Task requirements
Look through the records below for the line holding "You are a computer-use agent. The". Write it out exactly, with each following line through the line holding "Task: Select the Selection arrow tool".

Stored data
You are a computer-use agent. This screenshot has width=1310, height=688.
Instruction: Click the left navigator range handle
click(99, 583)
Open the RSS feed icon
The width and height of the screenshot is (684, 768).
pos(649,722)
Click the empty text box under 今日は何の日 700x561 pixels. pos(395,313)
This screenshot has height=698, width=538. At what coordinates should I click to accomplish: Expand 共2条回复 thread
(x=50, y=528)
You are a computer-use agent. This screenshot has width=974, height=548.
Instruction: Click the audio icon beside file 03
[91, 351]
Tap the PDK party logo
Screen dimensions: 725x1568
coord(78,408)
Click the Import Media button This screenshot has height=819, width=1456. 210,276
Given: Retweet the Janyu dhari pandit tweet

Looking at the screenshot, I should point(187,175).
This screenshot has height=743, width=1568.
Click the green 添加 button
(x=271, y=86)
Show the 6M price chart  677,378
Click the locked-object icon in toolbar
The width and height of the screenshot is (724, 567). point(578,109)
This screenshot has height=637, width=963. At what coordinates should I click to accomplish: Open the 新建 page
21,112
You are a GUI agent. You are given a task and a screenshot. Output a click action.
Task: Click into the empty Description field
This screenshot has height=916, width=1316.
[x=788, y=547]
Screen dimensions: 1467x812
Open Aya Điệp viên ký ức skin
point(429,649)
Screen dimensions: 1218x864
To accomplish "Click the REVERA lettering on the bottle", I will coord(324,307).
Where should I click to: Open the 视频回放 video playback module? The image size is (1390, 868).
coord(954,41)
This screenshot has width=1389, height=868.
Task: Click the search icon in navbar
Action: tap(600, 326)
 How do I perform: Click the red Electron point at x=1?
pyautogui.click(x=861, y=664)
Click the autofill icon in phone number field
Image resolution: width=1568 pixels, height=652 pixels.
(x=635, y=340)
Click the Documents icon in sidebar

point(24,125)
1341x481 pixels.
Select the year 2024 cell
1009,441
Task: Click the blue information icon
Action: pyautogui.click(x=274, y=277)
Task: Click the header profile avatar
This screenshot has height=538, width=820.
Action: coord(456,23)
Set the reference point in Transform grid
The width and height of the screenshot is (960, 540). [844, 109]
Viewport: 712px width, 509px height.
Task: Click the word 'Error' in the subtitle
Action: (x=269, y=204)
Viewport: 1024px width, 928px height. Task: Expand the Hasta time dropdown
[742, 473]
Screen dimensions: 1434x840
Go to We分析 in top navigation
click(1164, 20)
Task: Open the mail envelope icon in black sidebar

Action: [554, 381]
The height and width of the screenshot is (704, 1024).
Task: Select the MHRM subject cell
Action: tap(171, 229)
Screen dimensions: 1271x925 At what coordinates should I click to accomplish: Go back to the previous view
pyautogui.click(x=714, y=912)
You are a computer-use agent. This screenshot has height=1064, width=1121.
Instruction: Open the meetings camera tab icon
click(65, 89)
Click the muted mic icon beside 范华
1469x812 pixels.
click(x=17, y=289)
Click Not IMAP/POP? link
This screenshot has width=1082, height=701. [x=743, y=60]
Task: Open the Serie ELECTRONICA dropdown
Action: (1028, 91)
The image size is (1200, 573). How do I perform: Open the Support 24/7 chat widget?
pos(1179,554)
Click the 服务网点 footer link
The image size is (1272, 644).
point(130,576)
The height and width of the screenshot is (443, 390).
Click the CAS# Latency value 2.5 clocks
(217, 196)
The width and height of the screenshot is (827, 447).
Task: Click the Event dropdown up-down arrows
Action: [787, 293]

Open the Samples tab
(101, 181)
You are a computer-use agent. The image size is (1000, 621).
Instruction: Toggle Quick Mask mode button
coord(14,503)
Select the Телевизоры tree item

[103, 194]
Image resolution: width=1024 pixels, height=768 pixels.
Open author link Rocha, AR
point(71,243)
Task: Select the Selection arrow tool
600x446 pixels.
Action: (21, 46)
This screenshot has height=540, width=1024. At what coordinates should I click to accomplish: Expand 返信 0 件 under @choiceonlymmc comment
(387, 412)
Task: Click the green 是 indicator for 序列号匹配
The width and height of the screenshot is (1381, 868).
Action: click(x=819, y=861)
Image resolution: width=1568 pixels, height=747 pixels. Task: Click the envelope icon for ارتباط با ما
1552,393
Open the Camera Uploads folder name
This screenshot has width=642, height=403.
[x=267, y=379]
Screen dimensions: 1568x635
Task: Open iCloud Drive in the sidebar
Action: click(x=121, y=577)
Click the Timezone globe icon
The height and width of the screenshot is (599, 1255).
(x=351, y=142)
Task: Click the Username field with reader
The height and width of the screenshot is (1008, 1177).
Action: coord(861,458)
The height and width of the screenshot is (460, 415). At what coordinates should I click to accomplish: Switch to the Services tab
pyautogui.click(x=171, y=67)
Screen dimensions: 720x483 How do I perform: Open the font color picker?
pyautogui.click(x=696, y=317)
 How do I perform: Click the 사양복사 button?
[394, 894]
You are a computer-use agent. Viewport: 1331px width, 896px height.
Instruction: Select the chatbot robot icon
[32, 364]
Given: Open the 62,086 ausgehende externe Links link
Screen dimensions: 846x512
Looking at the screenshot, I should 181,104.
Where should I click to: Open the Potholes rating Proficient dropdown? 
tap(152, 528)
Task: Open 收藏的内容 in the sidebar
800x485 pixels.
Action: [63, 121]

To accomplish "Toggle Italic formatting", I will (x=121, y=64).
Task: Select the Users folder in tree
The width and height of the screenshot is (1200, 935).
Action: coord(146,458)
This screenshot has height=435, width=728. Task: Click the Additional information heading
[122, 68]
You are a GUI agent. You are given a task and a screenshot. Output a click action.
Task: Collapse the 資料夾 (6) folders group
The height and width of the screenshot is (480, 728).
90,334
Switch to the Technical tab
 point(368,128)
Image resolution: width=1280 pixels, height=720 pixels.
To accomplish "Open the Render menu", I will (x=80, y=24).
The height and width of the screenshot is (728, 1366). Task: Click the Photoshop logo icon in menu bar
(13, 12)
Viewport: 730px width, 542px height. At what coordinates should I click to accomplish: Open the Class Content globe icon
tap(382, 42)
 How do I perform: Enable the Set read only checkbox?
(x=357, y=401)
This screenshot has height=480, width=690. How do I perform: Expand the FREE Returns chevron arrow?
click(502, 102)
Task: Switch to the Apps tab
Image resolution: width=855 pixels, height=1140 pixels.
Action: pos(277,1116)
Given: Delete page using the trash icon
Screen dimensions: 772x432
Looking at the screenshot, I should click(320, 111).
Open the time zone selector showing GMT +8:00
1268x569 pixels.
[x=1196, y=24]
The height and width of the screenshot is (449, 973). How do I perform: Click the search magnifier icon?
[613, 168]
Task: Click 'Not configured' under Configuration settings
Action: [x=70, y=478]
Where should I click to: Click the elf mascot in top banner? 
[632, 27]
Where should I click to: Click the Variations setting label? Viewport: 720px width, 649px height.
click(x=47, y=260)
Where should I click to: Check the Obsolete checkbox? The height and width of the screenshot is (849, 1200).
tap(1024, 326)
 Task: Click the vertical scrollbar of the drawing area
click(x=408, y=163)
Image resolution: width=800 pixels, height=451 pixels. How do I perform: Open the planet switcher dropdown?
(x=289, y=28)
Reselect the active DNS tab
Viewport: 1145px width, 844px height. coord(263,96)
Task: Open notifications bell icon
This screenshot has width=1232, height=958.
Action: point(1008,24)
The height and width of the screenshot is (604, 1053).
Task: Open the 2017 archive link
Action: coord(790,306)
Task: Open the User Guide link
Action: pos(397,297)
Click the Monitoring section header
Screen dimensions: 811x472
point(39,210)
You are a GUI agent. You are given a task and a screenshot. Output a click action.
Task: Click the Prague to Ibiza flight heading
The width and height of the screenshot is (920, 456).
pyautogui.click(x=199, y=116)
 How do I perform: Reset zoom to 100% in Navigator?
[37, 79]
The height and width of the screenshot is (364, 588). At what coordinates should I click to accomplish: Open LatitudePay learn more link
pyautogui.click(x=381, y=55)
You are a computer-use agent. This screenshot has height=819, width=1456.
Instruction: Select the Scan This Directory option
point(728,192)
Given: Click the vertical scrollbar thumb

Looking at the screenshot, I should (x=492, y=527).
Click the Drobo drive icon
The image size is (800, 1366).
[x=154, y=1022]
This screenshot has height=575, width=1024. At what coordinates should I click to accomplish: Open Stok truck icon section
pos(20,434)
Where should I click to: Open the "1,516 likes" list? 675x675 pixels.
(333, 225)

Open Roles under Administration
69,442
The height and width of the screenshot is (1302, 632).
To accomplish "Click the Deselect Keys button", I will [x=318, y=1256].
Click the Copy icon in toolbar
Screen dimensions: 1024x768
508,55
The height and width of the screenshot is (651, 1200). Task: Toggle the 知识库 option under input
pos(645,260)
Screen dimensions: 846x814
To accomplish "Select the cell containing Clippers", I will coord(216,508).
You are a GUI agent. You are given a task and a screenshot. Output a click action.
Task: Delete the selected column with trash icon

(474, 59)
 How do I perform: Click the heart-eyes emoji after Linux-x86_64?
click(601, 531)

Exercise response
You are a computer-use agent. The image size is (1000, 621).
Instruction: Toggle Quick Mask mode button
coord(14,503)
Select the Телевизоры tree item

[103, 194]
Image resolution: width=1024 pixels, height=768 pixels.
Open author link Rocha, AR
point(71,243)
Task: Select the Selection arrow tool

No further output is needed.